Teeth from skeletons unearthered at 
Grotte des Pigeons cave revealing extensive
tooth decay. Credit: Isabelle De Groote
Analysis of deposits from the front of the cave revealed the ancient people indulged on snails, pine nuts and, significantly, carbohydrate-rich acorns, which may have contributed to the tooth decay found in these early people. The new findings suggest that the concept of a ‘sweet tooth’ may be much older than believed. Nevertheless, it is estimated that less than 2% of Stone Age foragers had cavities in their teeth in marked contrast to later populations on a diet high in carbohydrates.

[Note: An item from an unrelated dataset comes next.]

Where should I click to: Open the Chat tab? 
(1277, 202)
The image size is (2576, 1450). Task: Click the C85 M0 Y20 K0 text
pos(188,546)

Oldest human DNA evidence from Africa

The oldest human DNA evidence yet from Africa has come from the cave known as the Grotte des Pigeons, near the village of Taforalt in northeast Morocco. Humans occupied this cave on and off from at least 80,000 years ago till about 10,000 years ago.  These people lived in the front of the cave and buried their dead in the back.
During recent excavations at Grotte des Pigeons, archaeologists saved the inner-ear petrous bones, which provides an excellent source for ancient DNA. Researchers at the Max Planck Institute for the Science of Human History, in Jena, Germany, extracted ancient mitochondrial DNA, which is passed on only from mothers to their children, from seven individuals.
The researchers found no genetic tie to ancient Europeans. Known as the Iberomaurusians, they seem to be related to Middle Easterners and other Africans. These people shared about two-thirds of their genetic ancestry with Natufians, hunter-gatherers who lived in the Middle East 14,500 to 11,000 years ago, and one-third with sub-Saharan Africans who were most closely related to today’s West Africans and the Hadza of Tanzania.
 
Grotte des Pigeons Cave at Taforalt
Photo: Wikipedia
Iberomaurusians and Natufians

Further studies will search for the people who gave rise to both the Iberomaurusians, found throughout North Africa, and the Natufians. The Natufian culture existed in the Levant, a region in the Eastern Mediterranean. The culture was unusual in that it supported a sedentary or semi-sedentary population even before the introduction of agriculture. Natufians founded Jericho which may be the oldest city in the world (Wikipedia).
The theory that Europeans from Sicily or the Iberian Peninsula were buried at Grotte des Pigeons was not supported by DNA analysis. The fact that the Natufian culture existed in the Middle East suggests the Grotte des Pigeons people and the Natufians shared common ancestors from North Africa or the Middle East.
 These findings provide new evidence of early contacts between North Africa and the Near East, and regions south of the Sahara Desert. Further DNA studies on other Iberomaurusian sites will be required to establish whether the evidence from the Grotte des Pigeons is representative of the Iberomaurusian gene pool.

Conclusion

The number of ancient DNA studies has increased dramatically over the past two decades, covering a period of human history going back 40,000 years. The oldest human DNA evidence yet from Africa has come from the cave known as the Grotte des Pigeons, in northeast Morocco. Archaeologists had assumed that these ancient people were part of an advanced European culture that had migrated across the Mediterranean Sea to North Africa. Recent studies of the ancient DNA of these people shows that they had no European ancestry. Instead, they were related to both Middle Easterners and sub-Saharan Africans.